Task directions:
Transcribe every line of the data items below verbatim, preserving the original wording, spacing, and order.

====== The records ======

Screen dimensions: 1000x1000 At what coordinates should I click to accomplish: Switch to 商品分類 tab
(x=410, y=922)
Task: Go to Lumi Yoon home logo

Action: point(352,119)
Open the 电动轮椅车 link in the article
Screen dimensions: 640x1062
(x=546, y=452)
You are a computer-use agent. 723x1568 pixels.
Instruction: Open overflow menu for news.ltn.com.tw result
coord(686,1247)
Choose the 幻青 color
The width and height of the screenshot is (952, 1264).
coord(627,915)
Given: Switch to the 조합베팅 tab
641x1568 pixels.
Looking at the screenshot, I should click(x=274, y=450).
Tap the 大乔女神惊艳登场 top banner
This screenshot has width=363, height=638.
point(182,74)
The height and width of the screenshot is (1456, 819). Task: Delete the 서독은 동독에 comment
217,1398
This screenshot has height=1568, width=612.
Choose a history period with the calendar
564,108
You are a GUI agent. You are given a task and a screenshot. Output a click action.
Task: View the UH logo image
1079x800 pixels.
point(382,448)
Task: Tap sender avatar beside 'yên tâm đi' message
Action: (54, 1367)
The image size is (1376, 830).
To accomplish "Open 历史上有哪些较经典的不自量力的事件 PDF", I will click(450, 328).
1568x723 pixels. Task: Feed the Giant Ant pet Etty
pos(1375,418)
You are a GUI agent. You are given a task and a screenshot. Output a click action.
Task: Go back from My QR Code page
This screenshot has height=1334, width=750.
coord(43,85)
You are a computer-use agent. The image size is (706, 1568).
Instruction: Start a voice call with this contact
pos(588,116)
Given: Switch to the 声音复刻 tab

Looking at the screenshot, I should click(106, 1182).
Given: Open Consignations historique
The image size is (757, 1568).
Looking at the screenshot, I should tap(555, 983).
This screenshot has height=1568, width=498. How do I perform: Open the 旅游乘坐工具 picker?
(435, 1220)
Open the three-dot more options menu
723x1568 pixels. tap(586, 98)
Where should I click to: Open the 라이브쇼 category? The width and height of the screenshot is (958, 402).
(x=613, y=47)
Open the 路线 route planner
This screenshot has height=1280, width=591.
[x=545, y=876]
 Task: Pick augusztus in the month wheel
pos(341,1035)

======

Exercise result:
Screen dimensions: 1000x1000 At what coordinates should I click to accomplish: Switch to 商品分類 tab
(x=410, y=922)
Task: Go to Lumi Yoon home logo

Action: point(352,119)
Open the 电动轮椅车 link in the article
Screen dimensions: 640x1062
(x=546, y=452)
You are a computer-use agent. 723x1568 pixels.
Instruction: Open overflow menu for news.ltn.com.tw result
coord(686,1247)
Choose the 幻青 color
The width and height of the screenshot is (952, 1264).
coord(627,915)
Given: Switch to the 조합베팅 tab
641x1568 pixels.
Looking at the screenshot, I should click(x=274, y=450).
Tap the 大乔女神惊艳登场 top banner
This screenshot has width=363, height=638.
point(182,74)
The height and width of the screenshot is (1456, 819). Task: Delete the 서독은 동독에 comment
217,1398
This screenshot has height=1568, width=612.
Choose a history period with the calendar
564,108
You are a GUI agent. You are given a task and a screenshot. Output a click action.
Task: View the UH logo image
1079x800 pixels.
point(382,448)
Task: Tap sender avatar beside 'yên tâm đi' message
Action: (54, 1367)
The image size is (1376, 830).
To accomplish "Open 历史上有哪些较经典的不自量力的事件 PDF", I will click(450, 328).
1568x723 pixels. Task: Feed the Giant Ant pet Etty
pos(1375,418)
You are a GUI agent. You are given a task and a screenshot. Output a click action.
Task: Go back from My QR Code page
This screenshot has height=1334, width=750.
coord(43,85)
You are a computer-use agent. The image size is (706, 1568).
Instruction: Start a voice call with this contact
pos(588,116)
Given: Switch to the 声音复刻 tab

Looking at the screenshot, I should click(106, 1182).
Given: Open Consignations historique
The image size is (757, 1568).
Looking at the screenshot, I should tap(555, 983).
This screenshot has height=1568, width=498. How do I perform: Open the 旅游乘坐工具 picker?
(435, 1220)
Open the three-dot more options menu
723x1568 pixels. tap(586, 98)
Where should I click to: Open the 라이브쇼 category? The width and height of the screenshot is (958, 402).
(x=613, y=47)
Open the 路线 route planner
This screenshot has height=1280, width=591.
[x=545, y=876]
 Task: Pick augusztus in the month wheel
pos(341,1035)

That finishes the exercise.